Count the lines in the records below that contain the string "Task", with case counting, and give only the number.
■ ■ ■ ■
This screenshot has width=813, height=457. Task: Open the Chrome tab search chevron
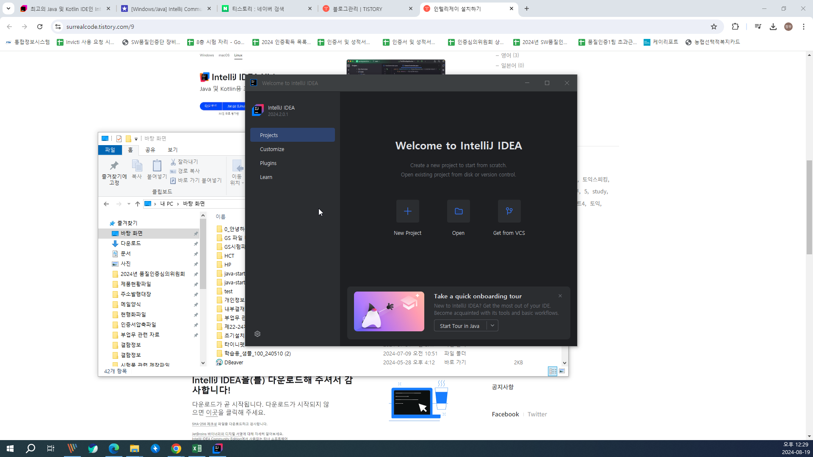8,8
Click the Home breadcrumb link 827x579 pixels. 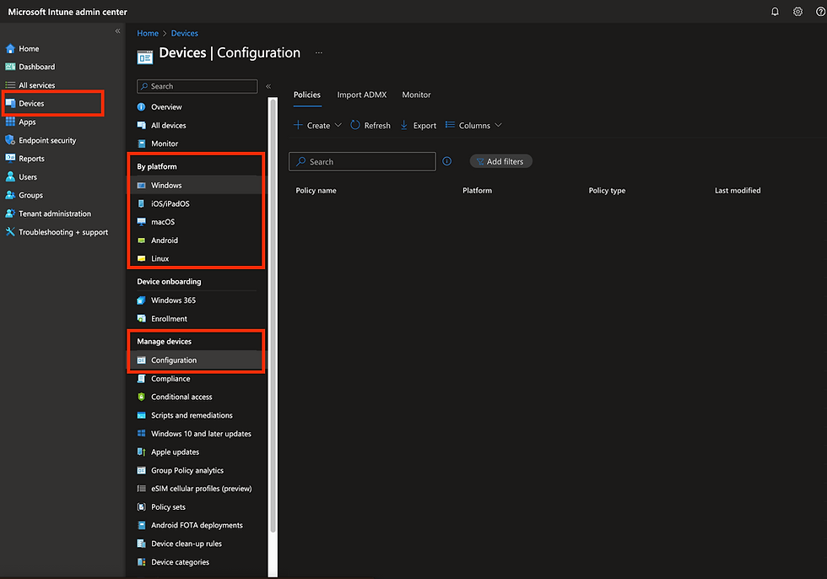(148, 34)
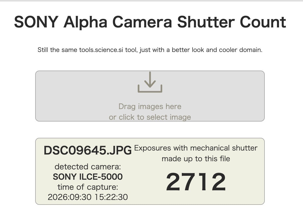The width and height of the screenshot is (303, 215).
Task: Click the tools.science.si subtitle text
Action: pyautogui.click(x=150, y=50)
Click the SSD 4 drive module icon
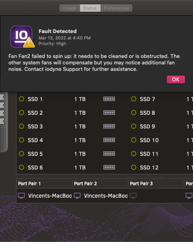Screen dimensions: 193x242 click(109, 140)
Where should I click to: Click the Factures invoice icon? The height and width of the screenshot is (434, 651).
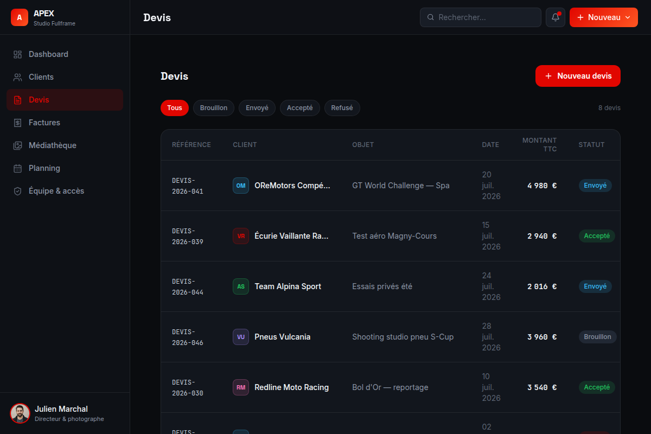coord(18,123)

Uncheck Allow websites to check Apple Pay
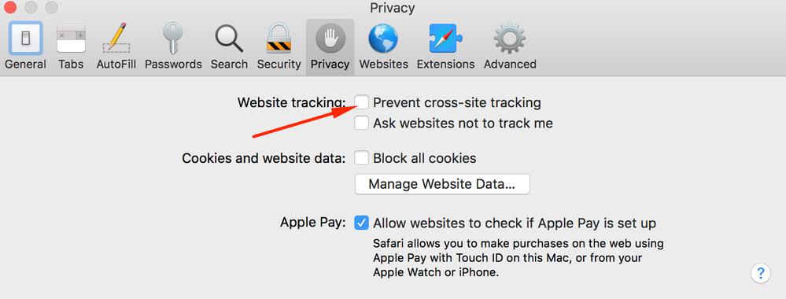click(x=361, y=223)
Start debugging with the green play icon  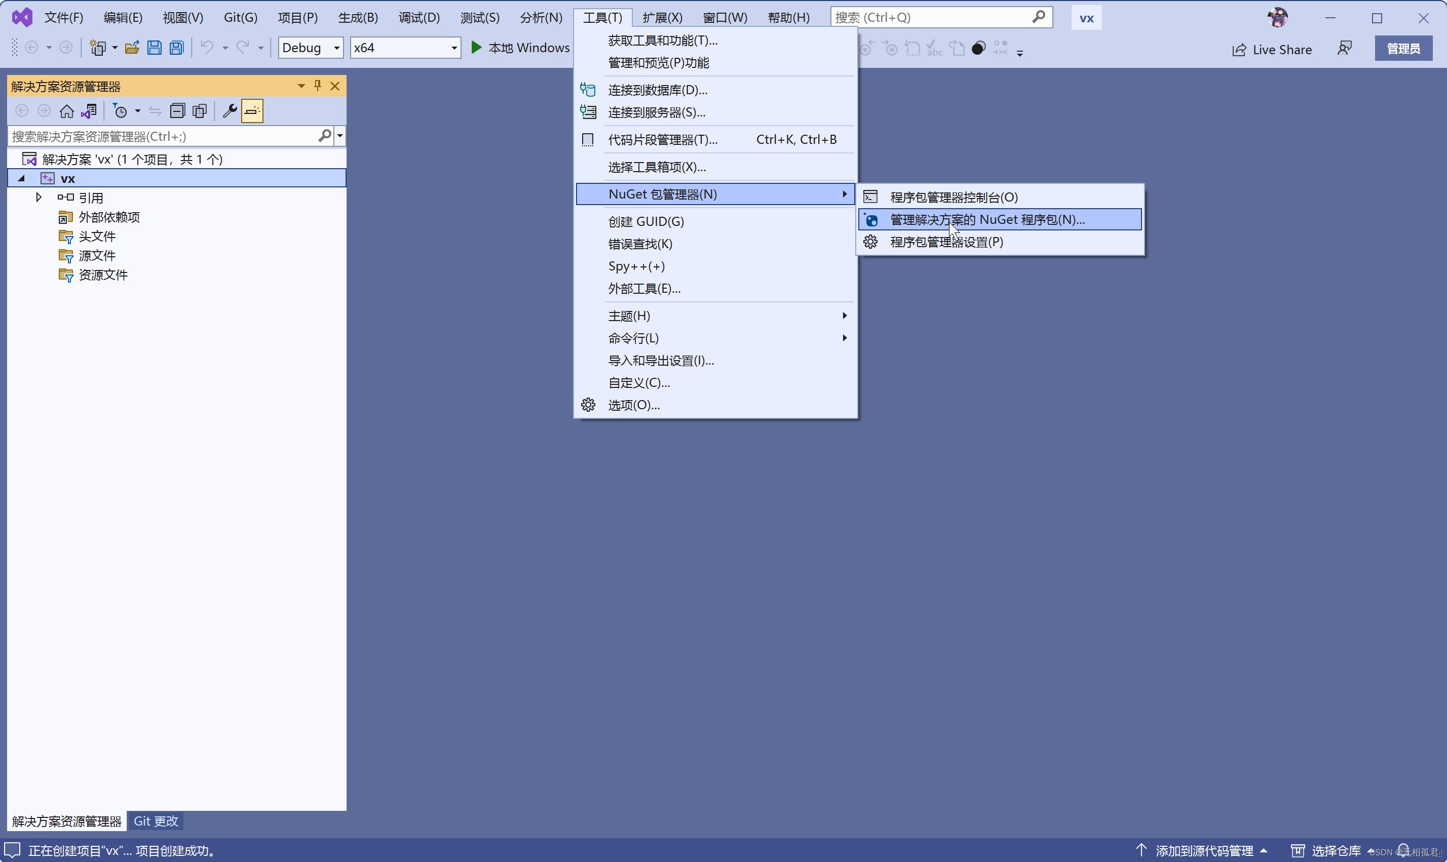[x=476, y=48]
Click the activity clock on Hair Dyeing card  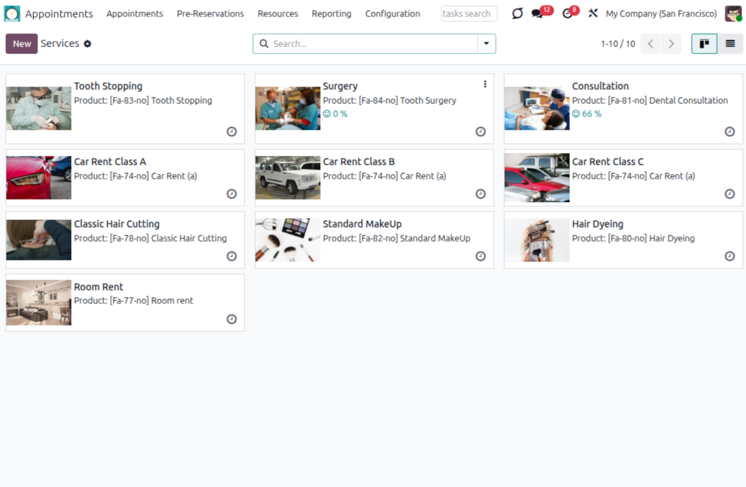click(729, 256)
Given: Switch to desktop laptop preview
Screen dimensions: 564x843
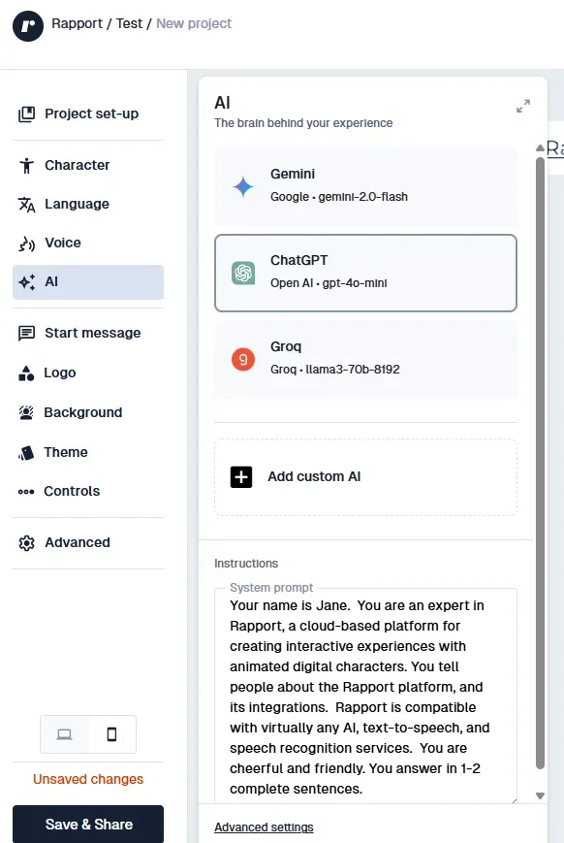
■ ■ ■ ■
◆ Correct answer
2